Source material:
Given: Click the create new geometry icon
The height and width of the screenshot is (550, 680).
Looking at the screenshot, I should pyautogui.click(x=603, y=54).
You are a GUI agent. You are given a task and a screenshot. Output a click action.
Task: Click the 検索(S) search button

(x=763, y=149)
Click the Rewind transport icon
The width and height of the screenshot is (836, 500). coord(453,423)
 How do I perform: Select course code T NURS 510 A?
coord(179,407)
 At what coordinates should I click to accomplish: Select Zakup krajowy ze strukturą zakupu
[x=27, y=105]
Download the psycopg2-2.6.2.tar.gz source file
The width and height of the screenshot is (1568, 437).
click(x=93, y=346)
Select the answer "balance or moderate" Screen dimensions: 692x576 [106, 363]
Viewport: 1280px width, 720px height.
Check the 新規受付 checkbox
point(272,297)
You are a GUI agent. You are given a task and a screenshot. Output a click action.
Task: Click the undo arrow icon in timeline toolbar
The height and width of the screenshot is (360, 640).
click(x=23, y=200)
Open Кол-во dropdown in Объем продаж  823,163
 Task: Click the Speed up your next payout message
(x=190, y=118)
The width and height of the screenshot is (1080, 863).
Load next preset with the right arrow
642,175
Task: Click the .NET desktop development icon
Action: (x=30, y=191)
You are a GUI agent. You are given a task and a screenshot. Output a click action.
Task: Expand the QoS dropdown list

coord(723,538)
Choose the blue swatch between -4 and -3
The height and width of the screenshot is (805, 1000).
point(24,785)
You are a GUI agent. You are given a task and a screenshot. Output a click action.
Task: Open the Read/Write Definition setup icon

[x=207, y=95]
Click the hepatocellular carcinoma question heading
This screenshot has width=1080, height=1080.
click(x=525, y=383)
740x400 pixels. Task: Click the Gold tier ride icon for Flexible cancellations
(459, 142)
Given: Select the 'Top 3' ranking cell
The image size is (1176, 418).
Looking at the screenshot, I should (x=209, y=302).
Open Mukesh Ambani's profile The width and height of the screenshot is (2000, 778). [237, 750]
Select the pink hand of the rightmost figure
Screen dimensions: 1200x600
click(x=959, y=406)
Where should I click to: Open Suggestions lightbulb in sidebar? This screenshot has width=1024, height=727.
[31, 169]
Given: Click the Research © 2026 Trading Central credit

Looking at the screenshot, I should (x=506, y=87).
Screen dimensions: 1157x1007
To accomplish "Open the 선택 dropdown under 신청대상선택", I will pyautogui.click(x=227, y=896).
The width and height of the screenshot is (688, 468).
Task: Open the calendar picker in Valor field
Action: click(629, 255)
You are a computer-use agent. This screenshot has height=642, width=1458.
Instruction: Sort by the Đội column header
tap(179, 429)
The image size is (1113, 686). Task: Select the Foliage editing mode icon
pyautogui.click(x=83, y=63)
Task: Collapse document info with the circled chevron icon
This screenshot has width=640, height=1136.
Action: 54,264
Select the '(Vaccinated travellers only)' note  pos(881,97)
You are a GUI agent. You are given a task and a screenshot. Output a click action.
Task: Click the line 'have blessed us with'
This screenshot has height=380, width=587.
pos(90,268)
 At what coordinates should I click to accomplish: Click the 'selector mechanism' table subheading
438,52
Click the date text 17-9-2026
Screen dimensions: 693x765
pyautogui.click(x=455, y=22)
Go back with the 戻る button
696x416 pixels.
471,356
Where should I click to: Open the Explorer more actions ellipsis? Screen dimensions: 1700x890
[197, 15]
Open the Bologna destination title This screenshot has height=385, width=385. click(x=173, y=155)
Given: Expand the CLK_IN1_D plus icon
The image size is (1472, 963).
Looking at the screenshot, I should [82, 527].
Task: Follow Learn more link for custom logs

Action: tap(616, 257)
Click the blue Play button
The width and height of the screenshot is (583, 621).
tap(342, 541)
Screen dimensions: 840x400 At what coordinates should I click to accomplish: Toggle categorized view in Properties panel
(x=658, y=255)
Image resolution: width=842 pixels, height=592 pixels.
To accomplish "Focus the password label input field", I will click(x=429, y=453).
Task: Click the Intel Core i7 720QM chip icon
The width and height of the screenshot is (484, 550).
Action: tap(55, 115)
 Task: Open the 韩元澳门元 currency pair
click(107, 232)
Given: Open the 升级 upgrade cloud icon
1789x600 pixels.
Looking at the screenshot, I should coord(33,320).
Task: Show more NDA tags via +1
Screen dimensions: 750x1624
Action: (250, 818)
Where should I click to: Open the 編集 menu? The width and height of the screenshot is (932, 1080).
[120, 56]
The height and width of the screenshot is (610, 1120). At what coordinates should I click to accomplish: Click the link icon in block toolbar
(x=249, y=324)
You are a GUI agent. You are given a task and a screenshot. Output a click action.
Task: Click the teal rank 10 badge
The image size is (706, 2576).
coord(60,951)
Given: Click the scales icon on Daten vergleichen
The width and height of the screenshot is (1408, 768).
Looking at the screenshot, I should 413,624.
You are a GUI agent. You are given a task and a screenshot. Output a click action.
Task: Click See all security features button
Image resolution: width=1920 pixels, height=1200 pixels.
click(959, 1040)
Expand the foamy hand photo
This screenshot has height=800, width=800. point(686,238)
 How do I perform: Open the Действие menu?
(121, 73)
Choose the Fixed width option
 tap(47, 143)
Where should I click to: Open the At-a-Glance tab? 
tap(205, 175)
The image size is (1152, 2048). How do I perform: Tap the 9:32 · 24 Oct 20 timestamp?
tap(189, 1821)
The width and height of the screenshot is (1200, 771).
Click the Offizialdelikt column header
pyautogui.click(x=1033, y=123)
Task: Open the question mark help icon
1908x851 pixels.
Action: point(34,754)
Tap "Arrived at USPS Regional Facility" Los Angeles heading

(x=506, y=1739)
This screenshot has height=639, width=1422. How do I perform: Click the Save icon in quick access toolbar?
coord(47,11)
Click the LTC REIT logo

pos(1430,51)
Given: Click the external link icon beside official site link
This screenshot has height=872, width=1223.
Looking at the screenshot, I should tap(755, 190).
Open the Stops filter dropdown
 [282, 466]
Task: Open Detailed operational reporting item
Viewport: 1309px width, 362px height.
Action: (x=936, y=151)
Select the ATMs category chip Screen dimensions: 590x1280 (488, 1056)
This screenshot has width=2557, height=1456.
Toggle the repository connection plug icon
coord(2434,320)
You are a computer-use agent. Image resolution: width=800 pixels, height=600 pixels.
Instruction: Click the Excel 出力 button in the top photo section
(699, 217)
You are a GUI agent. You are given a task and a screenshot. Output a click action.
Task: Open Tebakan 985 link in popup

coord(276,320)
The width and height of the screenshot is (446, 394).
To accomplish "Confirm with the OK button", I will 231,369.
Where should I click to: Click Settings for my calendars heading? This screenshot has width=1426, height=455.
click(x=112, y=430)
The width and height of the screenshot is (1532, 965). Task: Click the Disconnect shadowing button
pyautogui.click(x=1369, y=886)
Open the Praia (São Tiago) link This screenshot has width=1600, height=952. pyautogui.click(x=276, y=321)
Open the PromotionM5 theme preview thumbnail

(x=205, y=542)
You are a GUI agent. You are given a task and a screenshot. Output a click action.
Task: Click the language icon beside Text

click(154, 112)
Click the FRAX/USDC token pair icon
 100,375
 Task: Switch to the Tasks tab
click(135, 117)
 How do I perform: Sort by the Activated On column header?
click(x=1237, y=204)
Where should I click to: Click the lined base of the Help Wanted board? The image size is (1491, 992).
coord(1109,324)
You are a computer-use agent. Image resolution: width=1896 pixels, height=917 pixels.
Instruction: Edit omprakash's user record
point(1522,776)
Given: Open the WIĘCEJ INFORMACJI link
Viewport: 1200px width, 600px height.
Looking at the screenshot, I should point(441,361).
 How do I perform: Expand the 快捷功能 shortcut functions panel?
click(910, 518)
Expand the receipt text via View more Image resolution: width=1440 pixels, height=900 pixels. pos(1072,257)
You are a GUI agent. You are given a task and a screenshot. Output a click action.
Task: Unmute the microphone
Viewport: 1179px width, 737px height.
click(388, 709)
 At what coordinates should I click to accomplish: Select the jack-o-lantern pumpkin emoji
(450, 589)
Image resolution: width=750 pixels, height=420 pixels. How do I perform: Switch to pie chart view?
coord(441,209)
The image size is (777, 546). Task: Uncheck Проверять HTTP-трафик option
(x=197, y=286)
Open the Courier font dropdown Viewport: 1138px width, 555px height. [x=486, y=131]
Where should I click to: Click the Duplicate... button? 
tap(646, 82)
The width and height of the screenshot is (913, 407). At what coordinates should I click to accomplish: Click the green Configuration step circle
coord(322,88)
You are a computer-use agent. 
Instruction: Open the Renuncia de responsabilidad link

What you will do:
Copy each line of the records containing the string "computer".

Exercise result:
You are a computer-use agent. This screenshot has height=642, width=1458.
You are a computer-use agent. Image resolution: width=800 pixels, height=600 pixels.
You are a computer-use agent. Image resolution: width=1896 pixels, height=917 pixels.
You are a computer-use agent. 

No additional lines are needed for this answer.